Similarly, soldiers who finish off Iraqi’s are also to be found innocent.

Of course these people are innocent. They are after all, just doing their job, which includes killing Iraqis.

Last but not least, there is the atrocity at Hamdaniya.

Jackson, Shumate, five other Marines and a Navy corpsman kidnapped and killed a man in Hamdaniya, Iraq, on April 26, 2006. They snatched the victim from his bed, took him to a roadside hole, bound him and killed him with a barrage of bullets.

Afterward, the squad tried to disguise the killing as a firefight between U.S. troops and an insurgent trying to plant a bomb.

The defendants said they partly wanted to send a message that insurgents and their supporters in Hamdaniya would pay a dear price. They had become frustrated after repeatedly arresting a suspect and turning him over to Iraqi authorities, only to see him released every time.

And the military response to this act of liberation?

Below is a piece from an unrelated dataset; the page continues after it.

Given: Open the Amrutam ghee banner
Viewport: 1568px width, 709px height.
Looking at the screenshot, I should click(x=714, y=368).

A general at Camp Pendleton has cut short the sentences of two Marines imprisoned in the Hamdaniya murder case and might do the same for two others.

John Cole couldn’t have put it better.

If a few months in the brig is the punishment for kidnapping, murder, and an attempted coverup, by my calculation, Beauchamp’s punishment for penning essays should be a blowjob, a bucket of KFC, and a twelve-pack, followed by monthly massages from a topless model (think of it as probation).